Apple is quietly abandoning its cherished principle of vertical integration. According to a report by The Information, the next-generation Siri—powered by Google’s Gemini large language model—will not run solely on Apple’s in-house silicon. Instead, it will rely on NVIDIA’s Blackwell B200 data center GPUs hosted on Google Cloud, with hardware-based Confidential Compute enabled to protect user data during processing. This move marks Apple’s first significant opening of a core AI interface to external tech giants and reveals how geopolitical constraints and engineering bottlenecks are dismantling the myth of end-to-end control in the generative AI era.
For over a decade, Apple built the most tightly integrated consumer electronics ecosystem through its A- and M-series chips coupled with iOS. But generative AI poses a fundamental challenge: on-device hardware cannot handle inference for models with tens of billions of parameters, and building proprietary data centers offers neither scale nor training infrastructure. Despite years of secret development on its Ajax large model, Apple lacks the computational capacity to support real-time voice interactions for over a billion users globally. Partnering with Google Cloud and NVIDIA becomes the pragmatic path forward—Google provides the Gemini model and cloud platform, while NVIDIA delivers the B200’s staggering 20 petaFLOPS (FP4) per chip and mature AI software stack.
Yet this arrangement is far more than a procurement deal. It reflects an emerging division of labor among U.S. tech titans in the AI arms race: Google supplies models and cloud services, NVIDIA monopolizes foundational compute, and Apple focuses on user experience and endpoint integration. Together, they form a complementary triangle of “model–compute–interface.” Crucially, this architecture depends heavily on NVIDIA’s CUDA ecosystem and Blackwell’s NVLink interconnect technology, further entrenching its dominance in both AI training and inference. Market research firm TrendForce estimates NVIDIA will retain over 85% share of the global AI accelerator market in 2025, despite growing competition from custom chips by Broadcom, Amazon, and others.
This reliance, however, carries strategic risk. Apple has historically avoided overdependence on third parties—its shift from Intel to in-house silicon was precisely motivated by such concerns. Now, by outsourcing a critical AI pathway to NVIDIA and Google, Apple cedes partial control over the user experience. While Confidential Compute mitigates data exposure, factors like model behavior, response latency, and feature rollout cadence will be constrained by external infrastructure update cycles. More delicately, Google—the direct competitor behind Android and Pixel—is now an enabler of Apple’s AI capabilities, creating an unprecedented co-opetition dynamic.

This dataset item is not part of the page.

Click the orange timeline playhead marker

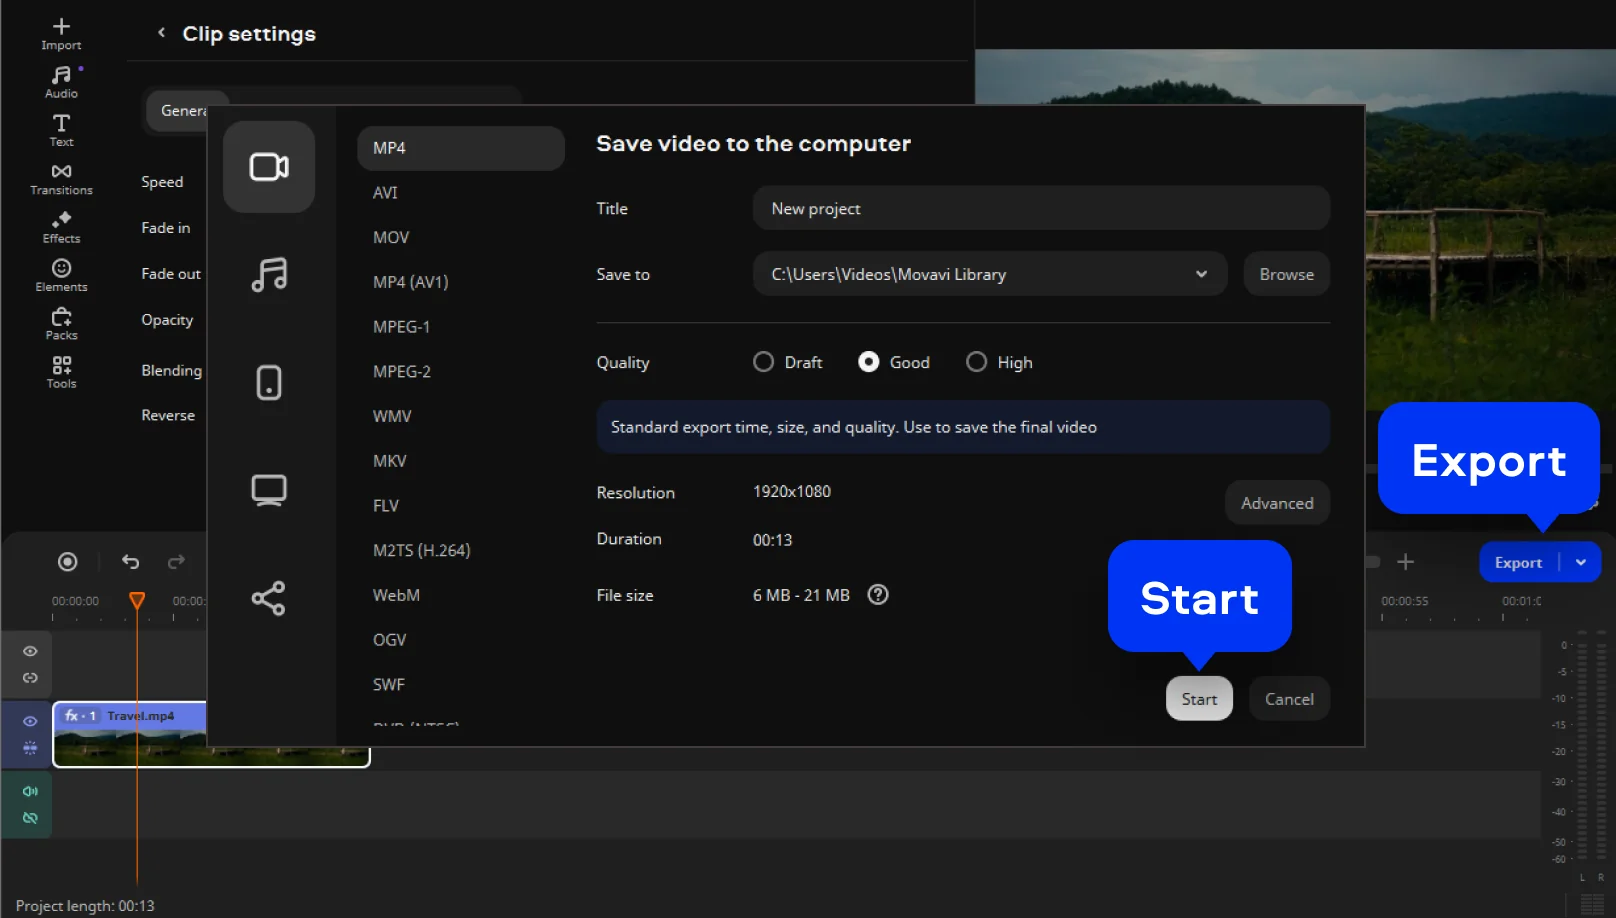[137, 599]
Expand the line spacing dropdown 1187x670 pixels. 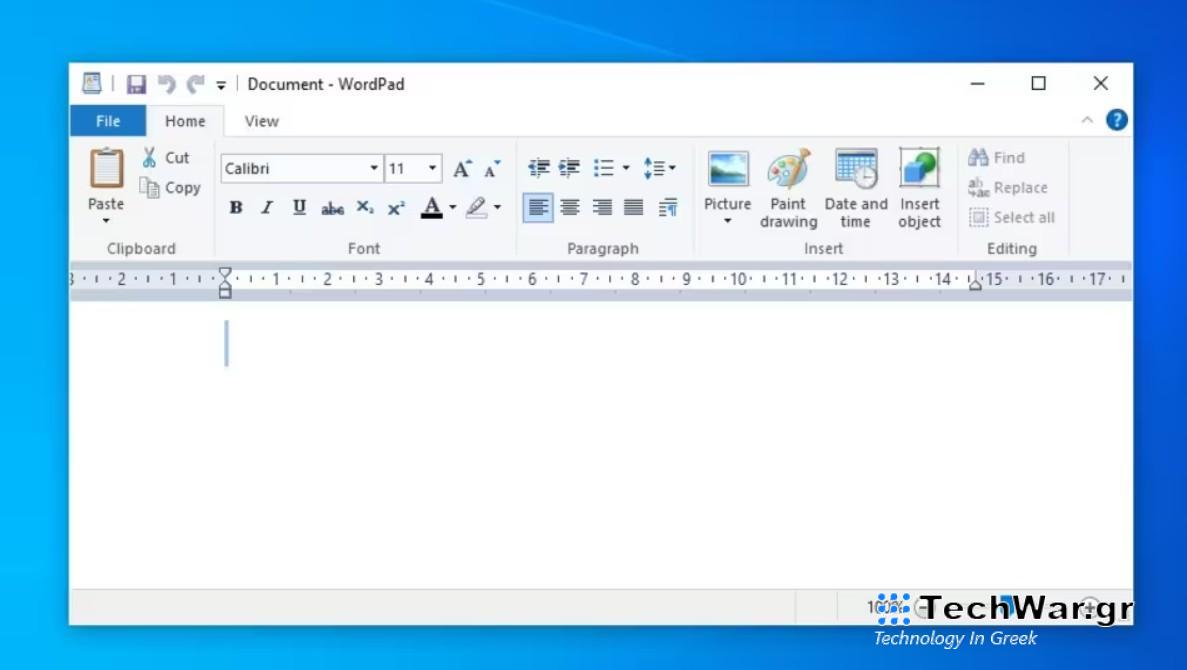pyautogui.click(x=670, y=168)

Geopolitically, the partnership underscores internal coordination within the U.S. AI alliance. Amid U.S.-China tech decoupling, Washington prioritizes a trusted domestic AI supply chain. Apple, Google, and NVIDIA all fall squarely within this “trusted camp.” Although Blackwell chips are manufactured by TSMC (Taiwan, China), their design, software stack, and deployment remain fully within the U.S. technological sphere. In contrast, Huawei—despite innovations like its “Tau Law” and Ascend architecture—remains excluded from global mainstream AI infrastructure due to advanced node restrictions. Apple’s choice is ultimately a calculated trade-off between political safety and technical efficiency.
I judge this won’t be Apple’s endgame. The company is secretly building AI data centers in Arizona and aggressively hiring ML infrastructure engineers. Within two to three years, as Apple Silicon potentially scales to server-class designs (such as rumored ACD chips) and private small-language models mature, Apple will likely migrate Siri inference back to its own infrastructure. But during this transition, it must accept a new reality: in the AI era, true vertical integration is impossible. Even Apple must dance with former rivals on the geopolitical chessboard of compute.
When Siri’s voice is shaped by Google’s algorithms and driven by NVIDIA’s transistors, are we witnessing the birth of a new paradigm—where super-apps are no longer controlled by a single entity but woven together by multiple technological sovereignties? That may be a more profound question than raw chip performance.